# John Deere Gator lift kit



## Ski (Jan 11, 2022)

I made a lift kit in exchange for some equipment storage with a good friend. Found some pictures online of the kit and just copied it but I added some ugly knurling on it just so they can get a grip on them. He will have to compress some fairly stiff springs to install. Pretty basic as they are installed under the springs on the shocks and keeps them from compressing the 2”. His butt rides it,not mine. The kit runs around 200.00 to 250.00. His was 50.00


----------



## brino (Jan 11, 2022)

When I added (my own home-brew) spacers to my truck springs, I got way too scared of using my original compression tools like this:



They were bending like an archers bow ... just too frightening....

I upgraded to some more heavy-duty ones like this:



I finished the job with these, and felt safe and comfortable the whole time.

$200 vs. $35.....money very well spent!

Brian


----------



## vocatexas (Jan 11, 2022)

I hate working with coil springs. Those things can kill you if you aren't careful.


----------



## brino (Jan 11, 2022)

vocatexas said:


> I hate working with coil springs. Those things can kill you if you aren't careful.
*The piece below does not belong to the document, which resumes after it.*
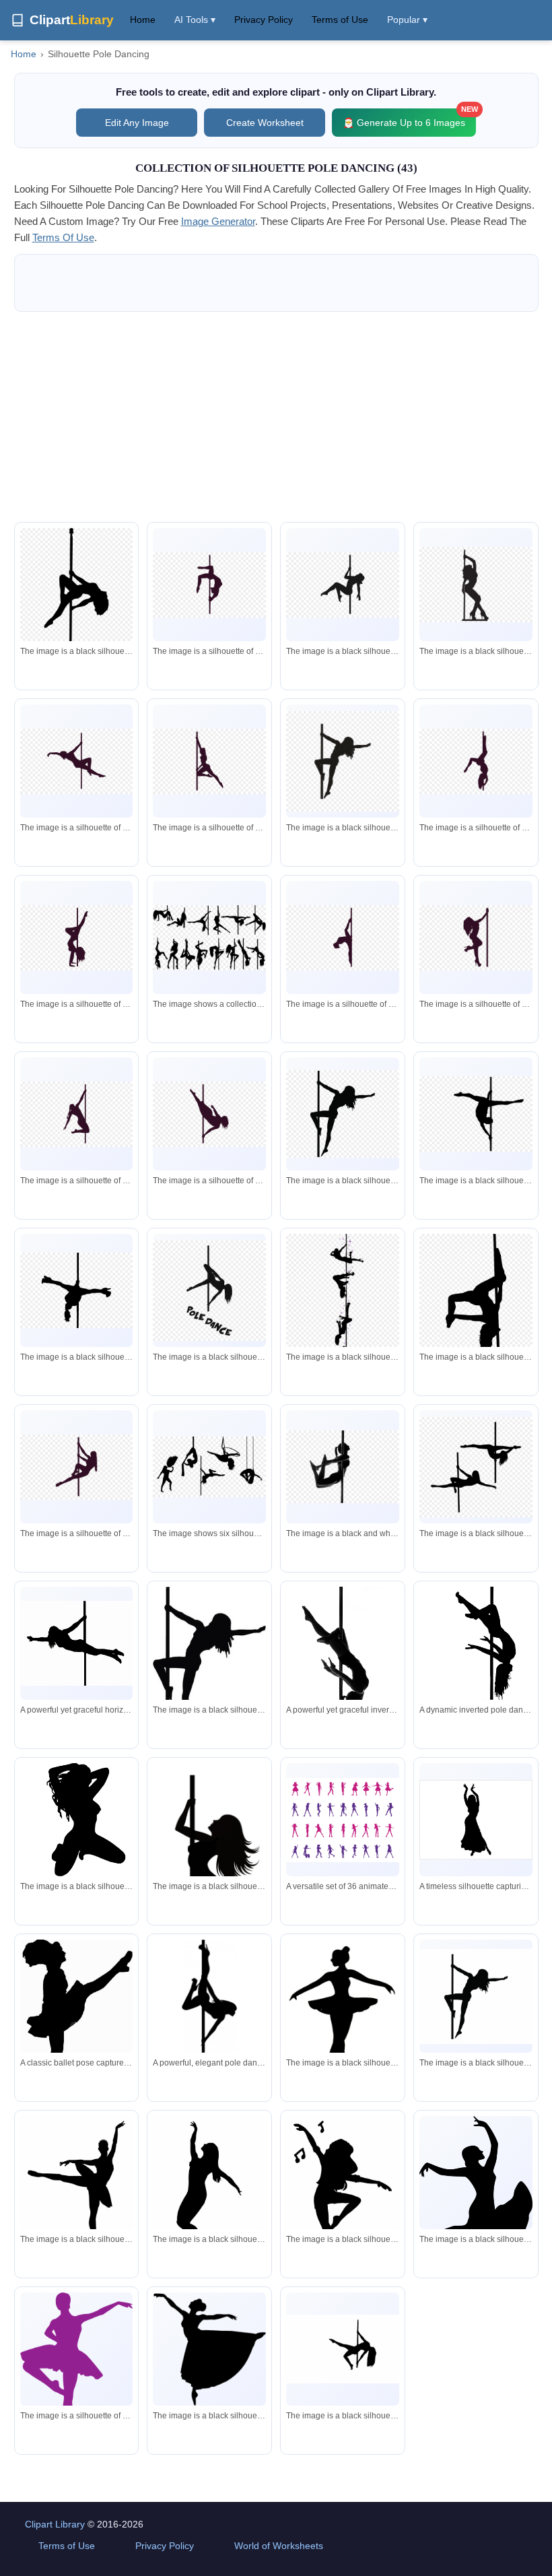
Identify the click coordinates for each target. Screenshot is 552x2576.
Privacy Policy (263, 19)
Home (143, 19)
Somewhere on here is a picture with a guy hiding behind a small steel plate while doing something dumb with wood-working clamps on an automotive coil spring. One of the "safety" threads.... the thought makes me shudder....

Brian


----------



## brino (Jan 11, 2022)

.....but not to derail this entire thread......

@Ski 

Your parts looks great!
I hope you got paid in $200 worth of beer, tools, etc.

Brian


----------



## Ski (Jan 11, 2022)

brino said:


> .....but not to derail this entire thread......
> 
> @Ski
> 
> ...


He stores 2 garden tractors,tiller leaf vac plus helps with wood working projects here and there. He made my drawers for 2 lathes. I fix stuff as we go along. All in all it is a good trade.


----------



## Ski (Jan 11, 2022)

brino said:


> Somewhere on here is a picture with a guy hiding behind a small steel plate while doing something dumb with wood-working clamps on an automotive coil spring. One of the "safety" threads.... the thought makes me shudder....
> 
> Brian


I was a  H.D. truck mech for quite awhile. Got a couple stories about coil springs! Sometimes you learn what not to do the hard way.


----------